Марья Петровна первой прошла в комнату. Ольга осталась дожидаться в прихожей на деревянной кленовой скамье. Прошло около часа, пока Марья Петровна вышла.
— Теперь тебе, Олюшка. Ну и дела. Прямо сказать, непостижимо… — прошептала она Ольге.
— Пожалуйте, — раздался из-за двери голос.
— Ступай, ступай Олюшка.
Марья Петровна мелким торопливым крестом перекрестила Ольгу.
Ольга вошла. Обыкновенный деловой кабинет провинциального, Ольга сказала бы, адвоката. Большой письменный стол, боком к окну. Вдоль стен шкапы с зелеными картонами и папками. Видимо, мелкое советское учреждение, каких много насажено рабоче-крестьянскою властью. Над шкапами ярлыки — «Губстатотдел», «Демография», «Стат. народ. образ»… «Эконом. стат.», «Стат. коммун. хоз», «Стат. труда»… и с обратной стороны двери плакат — «Устатбюро».
Гипсовый Ленин змеил свою отвратительную ухмылку с невысокого постамента. Под ним железный поднос, стакан и графин со ржавой водой. Толстая книга в синем переплете, на ней белым написано: «Весь Ленинград. 1928».
Ольге стало жутко.
За столом сидел человек в пенсне. Он был одет в черную суконную рубашку «толстовку». Лицо круглое, бритые усы, черные брови, лысина, седеющая чернь волос по вискам. Типичный советский статистик. Он внимательно, точно щупая глазами, разглядывал Ольгу.

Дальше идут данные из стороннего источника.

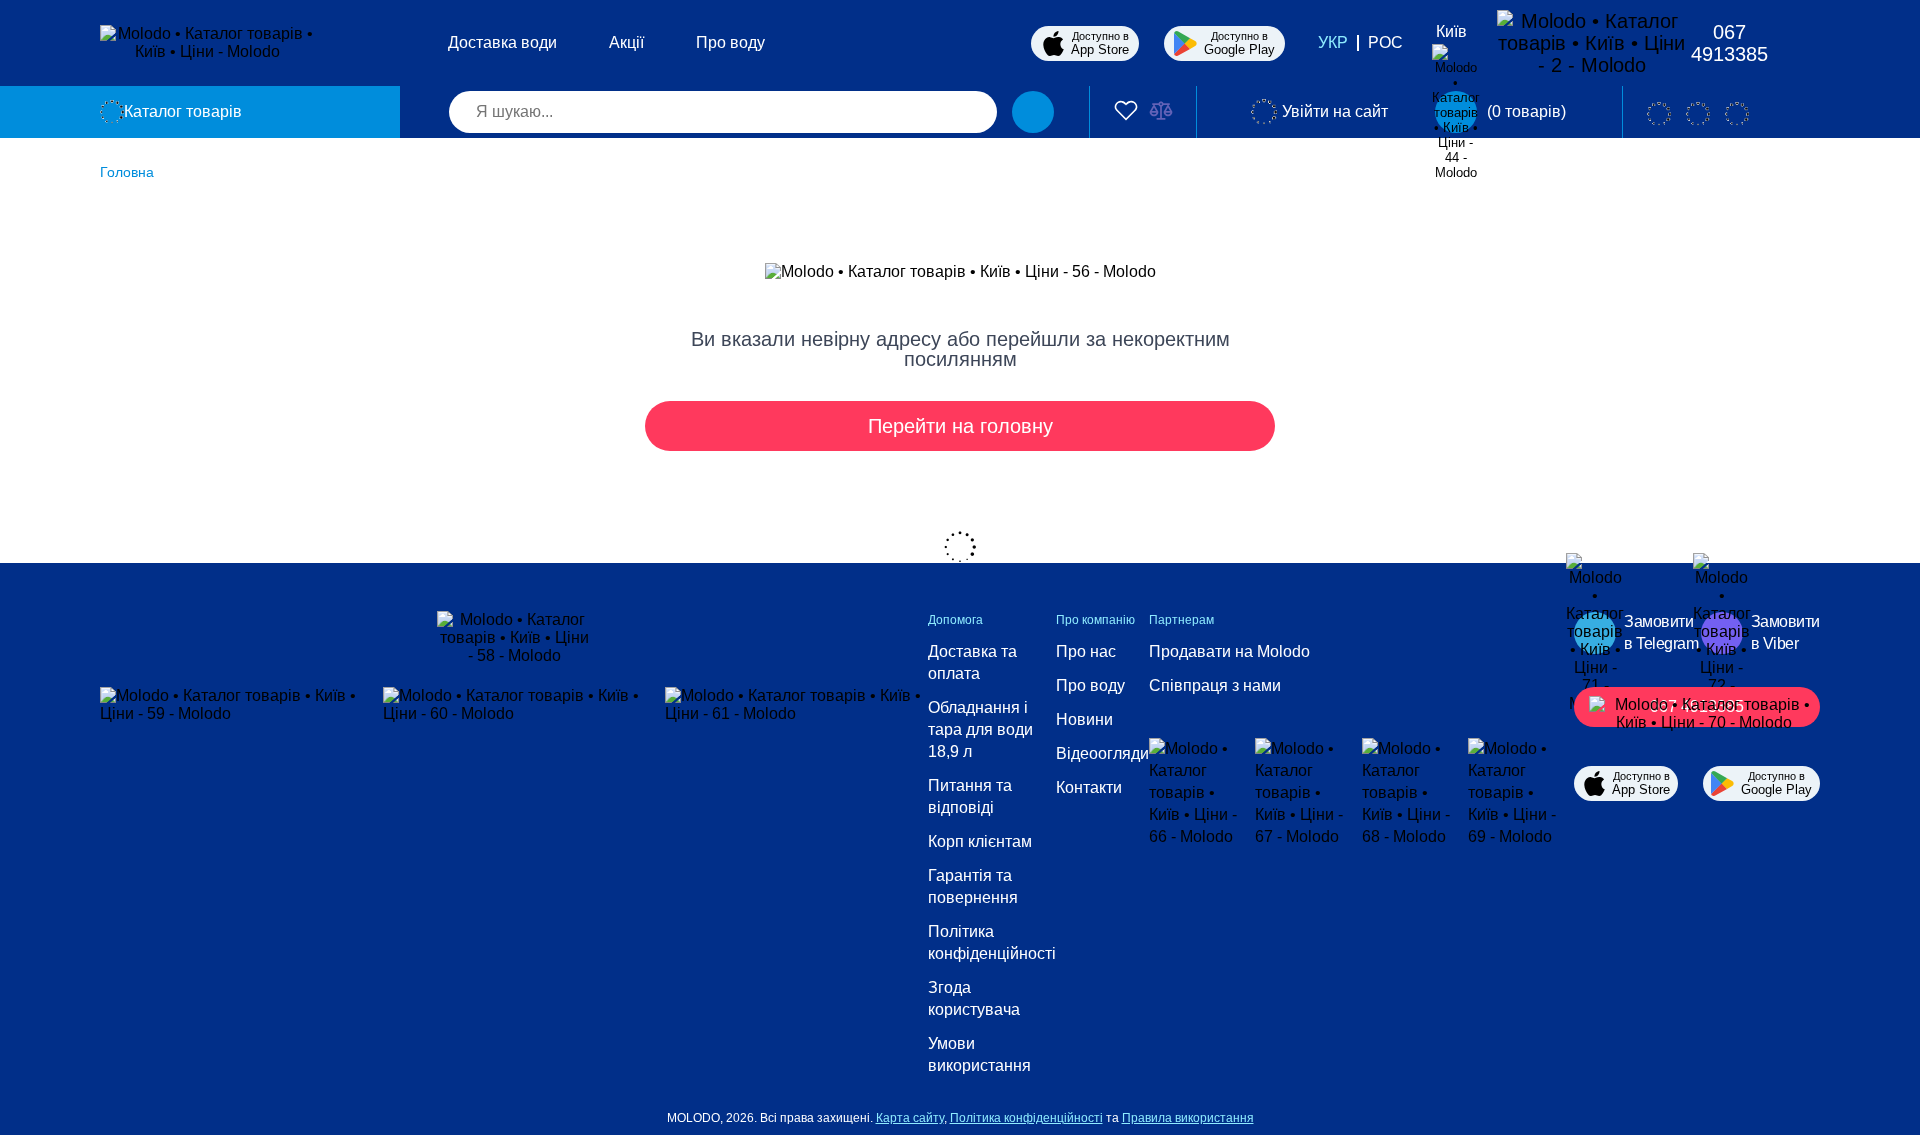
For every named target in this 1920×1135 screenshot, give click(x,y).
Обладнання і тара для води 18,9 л (980, 729)
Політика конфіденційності (992, 942)
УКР (1333, 42)
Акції (626, 42)
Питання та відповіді (970, 796)
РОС (1385, 42)
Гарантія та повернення (973, 886)
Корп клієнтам (980, 841)
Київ (1451, 31)
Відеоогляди (1102, 753)
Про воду (730, 42)
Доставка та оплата (972, 662)
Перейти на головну (960, 426)
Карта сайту (910, 1118)
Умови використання (979, 1054)
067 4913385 (1729, 43)
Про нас (1086, 651)
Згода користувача (974, 998)
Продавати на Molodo (1229, 651)
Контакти (1089, 787)
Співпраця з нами (1215, 685)
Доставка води (502, 42)
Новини (1084, 719)
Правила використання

— Садитесь пожалуйста… Жаль, что у вас не еврейский тип… А впрочем… Может быть, даже и лучше… Так вот заметьте… Вы украинка… Щирая… Варвара Коваль, из Конотопа.
Статист строго глядел через пенсне на Ольгу.

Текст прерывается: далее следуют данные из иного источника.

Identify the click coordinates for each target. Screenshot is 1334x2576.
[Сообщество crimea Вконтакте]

— Позвольте, — начала Ольга. — Я Ольга…
— Знаю… знаю… Ольга Вонсович… Родились в Никольске Уссурийском… Не учите… Я вас буду учить… А вы запоминайте… Итак: вы украинка…
— Но… я не знаю украинского языка.
Сидевший за столом прищурился. Он снял пенсне и стал его протирать. За пенсне оказались милые, добрые, добродушные, серые, немолодые глаза.
— А кто же его, милая барышня, знает? Вы думаете, украинка, так уже и балакает на мове? На мове-то никто не говорит. По малороссийски-то еще балакает там-сям «интэлыгэнция»… Ну, да это не важно.